ACADIA NAT’L PARK — Acadia officials are considering the U.S. Coast Guard’s offer to transfer ownership of the iconic Bass Harbor Head Lighthouse and its 2.5 acres of land to the park.
The lighthouse property, which includes the keeper’s house, is surrounded by park land, and many assume that it already is part of Acadia.
Christie Anastasia, the park’s public affairs specialist, said Tuesday that the park is “considering the possible acquisition” of the lighthouse.
“We’re really thinking about it and doing due diligence to understand the costs of taking on that facility,” she said. “It probably needs some work just to get it up to usability, and there’s also the cost of maintaining it.
“We’re also very aware that it is an important property to everyone on the island, so we fully intend to share more information with the public, town officials and other stakeholders when we are at the point that we can do that,” Anastasia said. “We will want to get input on what people are thinking, what they want the lighthouse to become, what they would want us to do with it. There are a lot of unanswered questions at this point.”
A spokesperson for the Coast Guard’s Northeast District, which includes Maine, confirmed Wednesday that the Coast Guard and the National Park Service have been in contact regarding the future of the lighthouse, but said they had no further information.
If Acadia decides not to accept the lighthouse and surrounding property, the U.S. General Services Administration (GSA) could sell it at auction. The GSA is responsible for “the disposal of real property that is no longer mission-critical to federal agencies.” According to the GSA website, it “first offers excess property to other federal agencies that may have a program need for it.”
GSA Auctions, the agency’s property sales arm, currently lists five lighthouses for sale: four in Michigan and one in Maryland.
If the Bass Harbor Head Lighthouse property were sold to a private party, it would go on the town of Tremont’s tax rolls.

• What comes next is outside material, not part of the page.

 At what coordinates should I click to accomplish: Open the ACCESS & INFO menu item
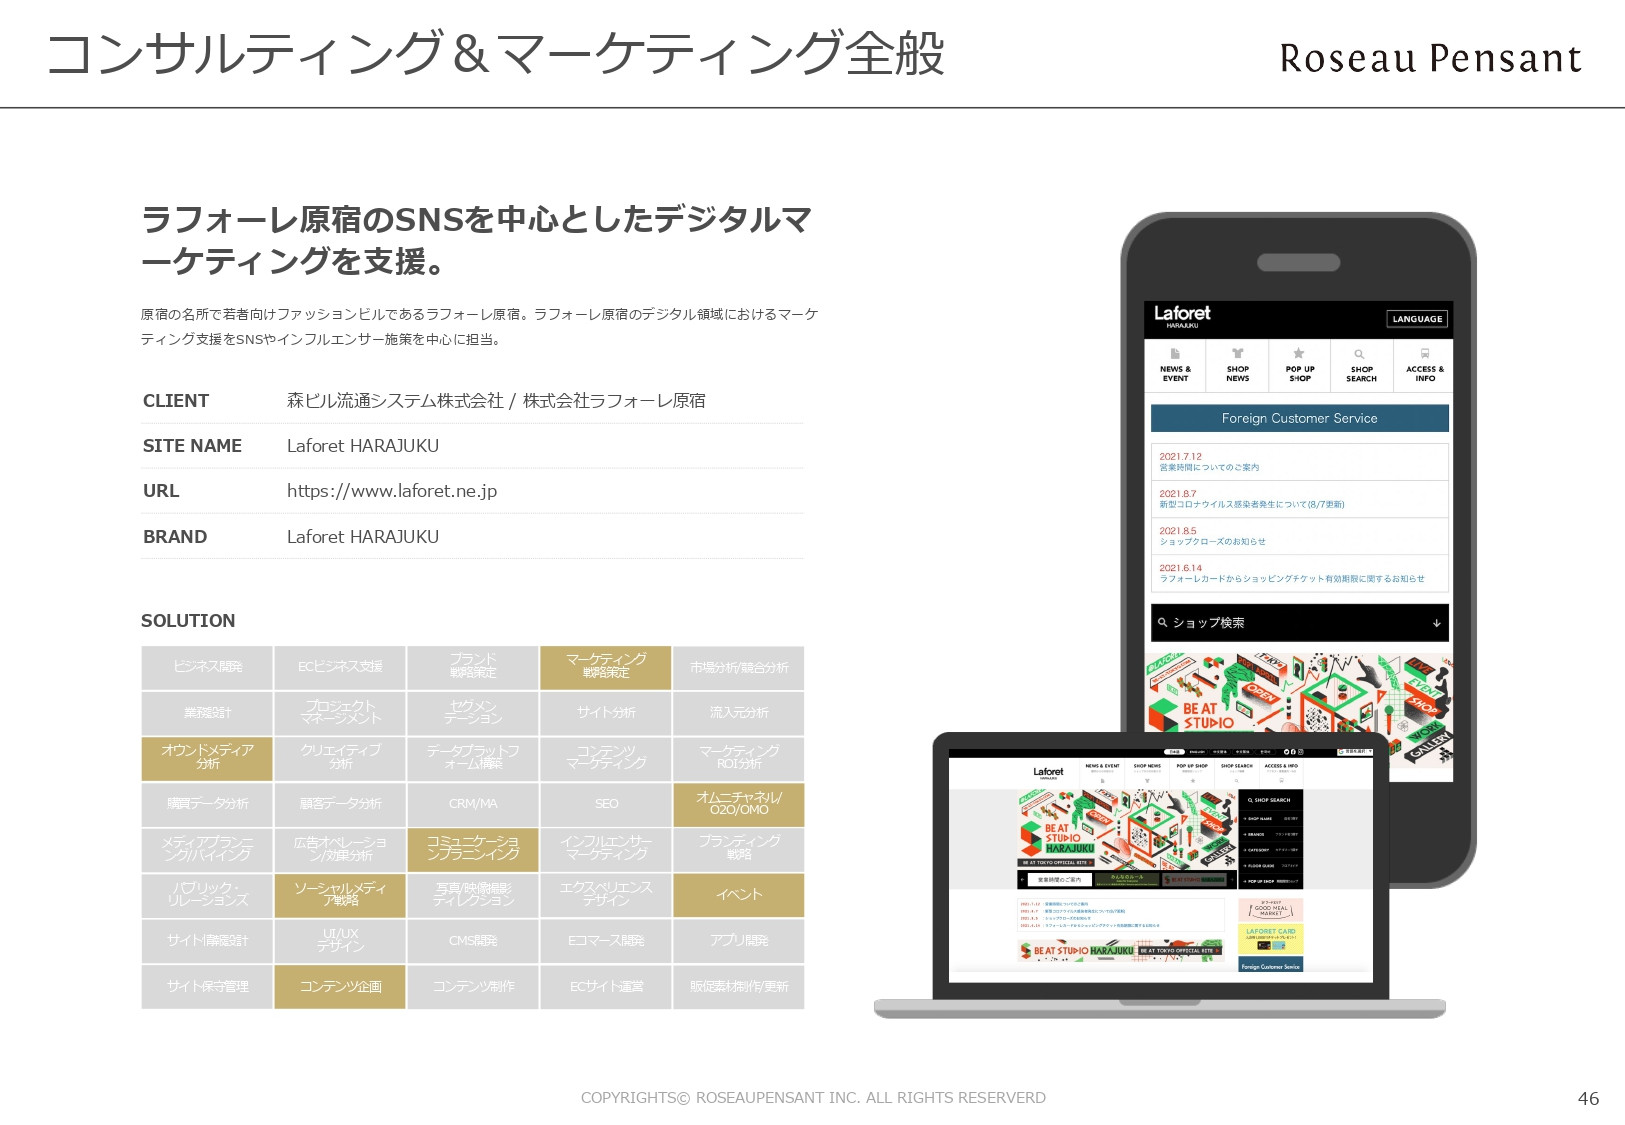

The lighthouse was built in 1858 atop a cliff at the southernmost tip of Mount Desert Island. A fog bell and tower were added in 1876. The lighthouse was added to the National Register of Historic Places in 1988.
It is one of the most photographed places on Mount Desert Island and, to many people, is synonymous with Acadia.

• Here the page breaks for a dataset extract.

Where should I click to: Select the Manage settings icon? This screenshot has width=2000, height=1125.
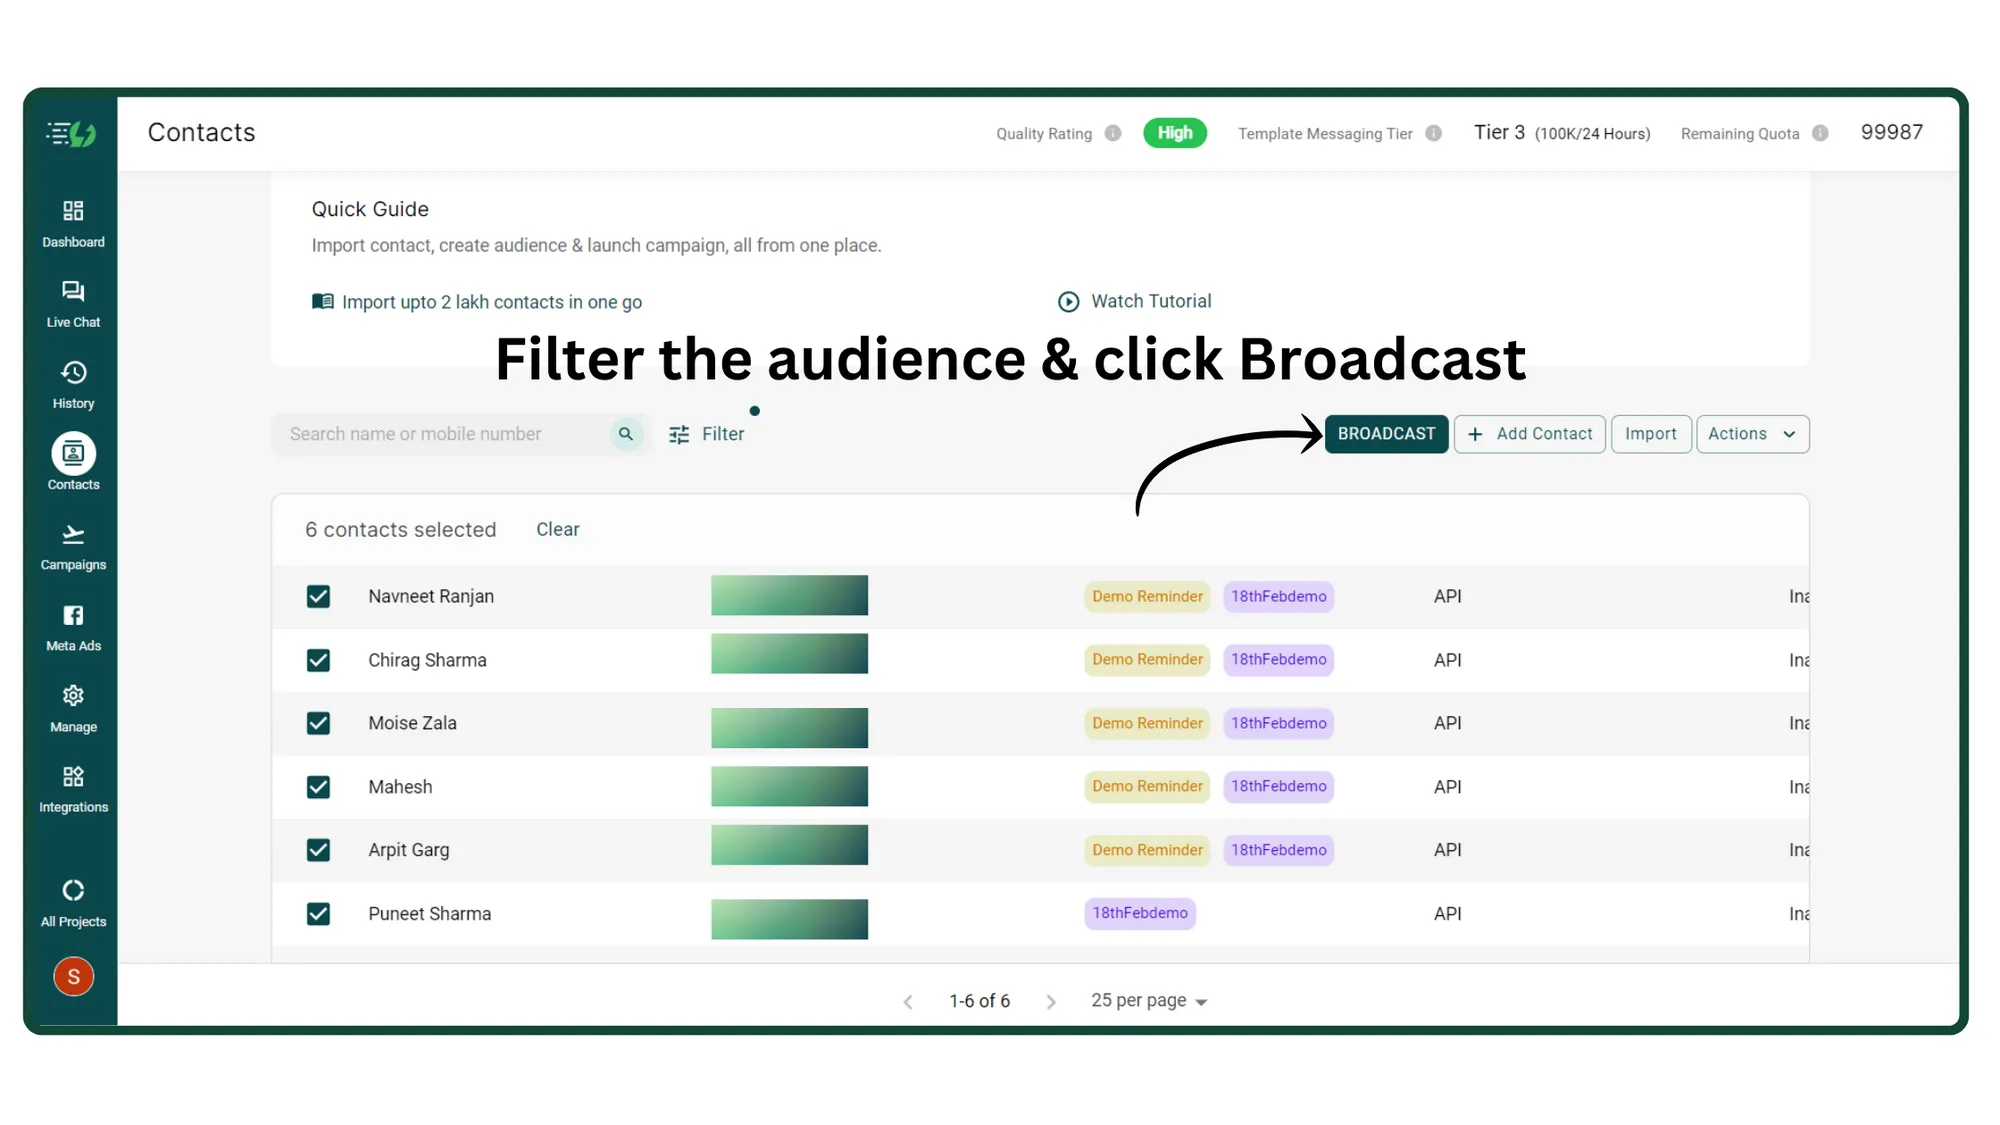point(73,706)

The Acadia National Park 25-cent coin, produced in 2012 as part of the U.S. Mint’s America the Beautiful Quarters Program, features an image of the lighthouse, even though the lighthouse isn’t in the park.
Last year, the U.S. Postal Service issued a “forever” stamp featuring a photo of the lighthouse in observance of the National Park Service’s 100th anniversary.
The 2017 Rand McNally Road Atlas celebrates the park service’s centennial with a full-page cover photo of the lighthouse.
David McDonald, president and CEO of Friends of Acadia, said the group looks forward to working with park partners and the local community to explore options for protecting the lighthouse.